Out of these "footprints" I will "grow" each of the buildings using the many ground shots I gathered during my visit, and renderings of the future buildings.  Some tweaking is going on with the football field still, the art director thinks it doesn't have enough perspective--picky, picky, picky.  On the other hand this is where all this stuff needs to be addressed, and as it turns out he was dead on correct.  By this time the tweaks are very minor.  






The preliminary rough is the first glimpse of how the illustration will hang together.  In addition to the actual buildings in position, the hills around the campus are being suggested.  This is what makes this campus unique, and was on the wish list of things to show in this piece.  These hills are most famous in that all the old westerns were filmed here.  Hollywood is not that far away.  I thought that was very cool indeed.  

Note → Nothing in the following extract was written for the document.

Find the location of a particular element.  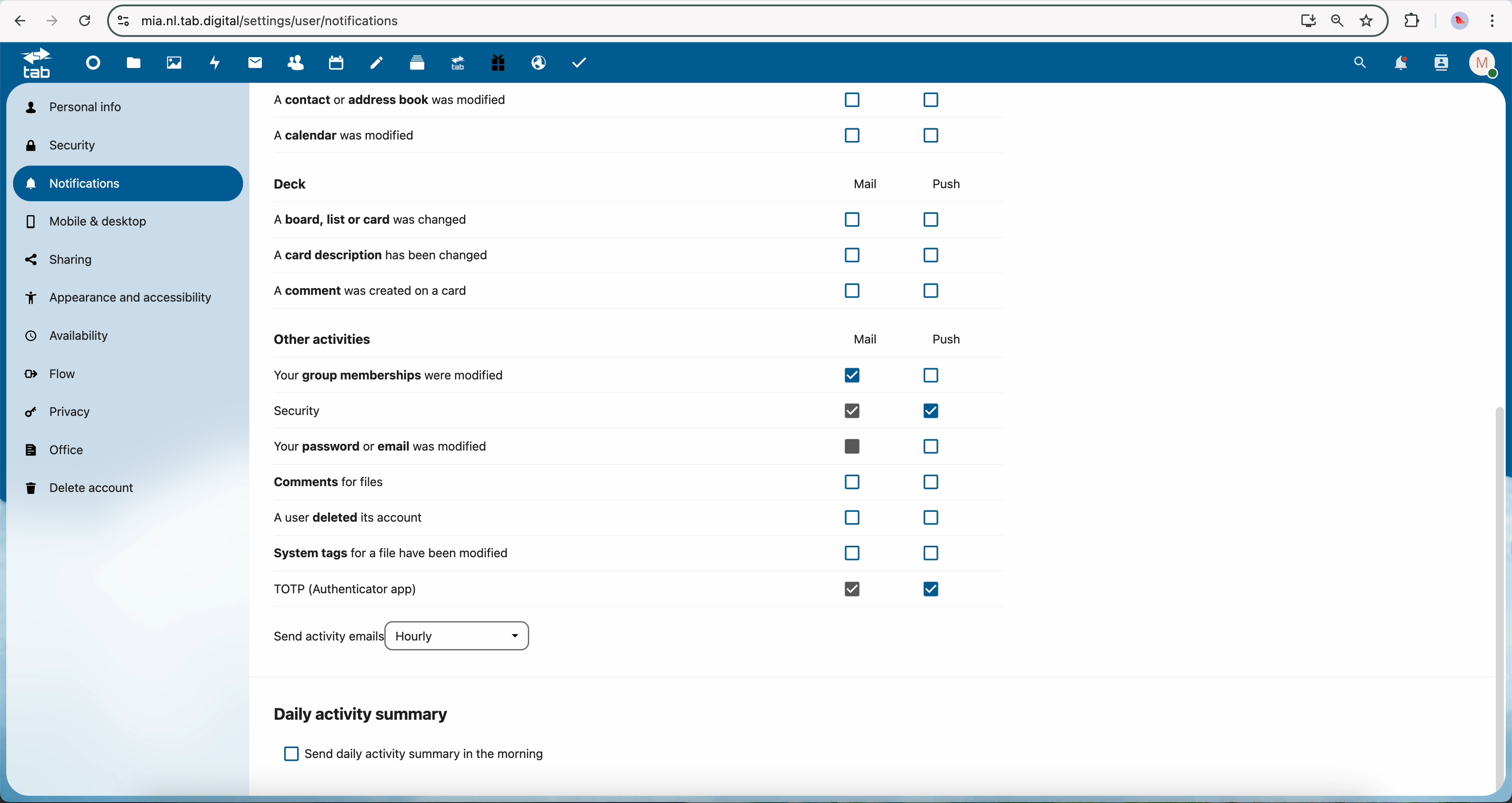

a card description has been changed is located at coordinates (606, 255).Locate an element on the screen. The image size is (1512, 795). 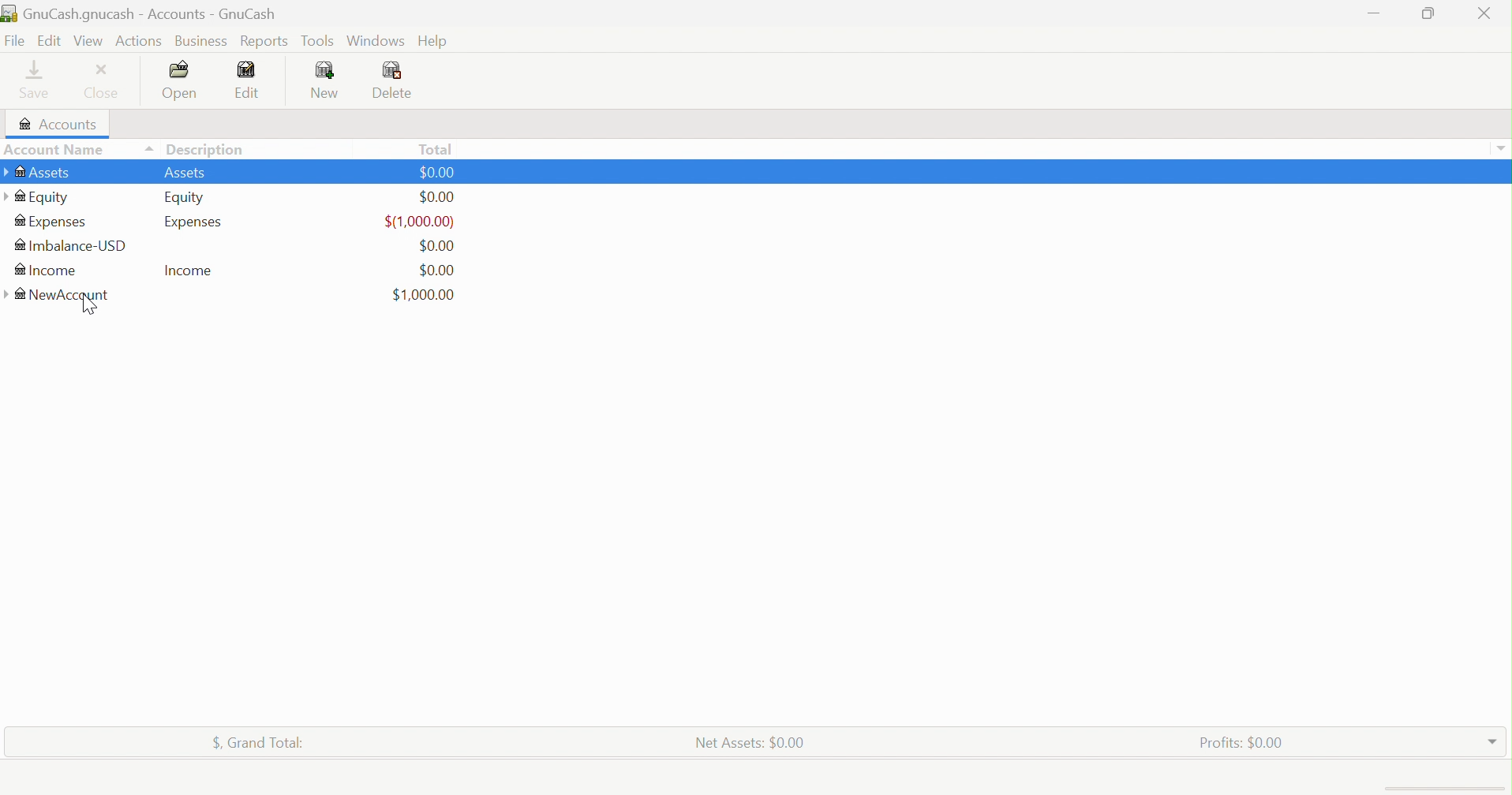
$(1,000.00) is located at coordinates (418, 222).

The bulk of the work on the illustration takes place here.  This is the detail rough where all the details are shown correctly.  More tweaks to the football and softball fields.  We'll get there.  I'm also beginning to think about the pen and ink work, and how to "render" it all down so that everything is there or implied without coloring the whole thing black (this original meaning of "rendering" as applied to art--a simplification process).  There is so much detail to be dealt with, but all must be believable and pleasing to the eye.  Also some of the trees are moving and getting shorter or disappearing altogether for the sake of clarity.   






This is the final illustration underway.  The pen and ink work is all in place, featuring a duotone pen and ink effort in black, and then brown ink, a sort of grasailles translation into the ink media.  I feel it is the perfect underwork for coloring, in that all the primaries are already represented.  A colored black ink drawing seems inadequate, and does not feel right to me.  Sometimes I increase the effect by rubbing burnt umber pastel onto the surface and then using an eraser to knock out highlights.  This step increases the drama, and does all sorts of neat things to the color, as one might expect.  I elected not to do that here; too much going on to keep it all under control.  Went right to the coloring--very sharp Prismacolor pencil points.  




The Viewpoint School, Santa Monica Hills, California (click to enlarge)


And finally, the illustration complete.  Six weeks, a really cool trip, lots of friendly banter, instinct, art and lovin life.   Had a blast start to finish, I hope that shows.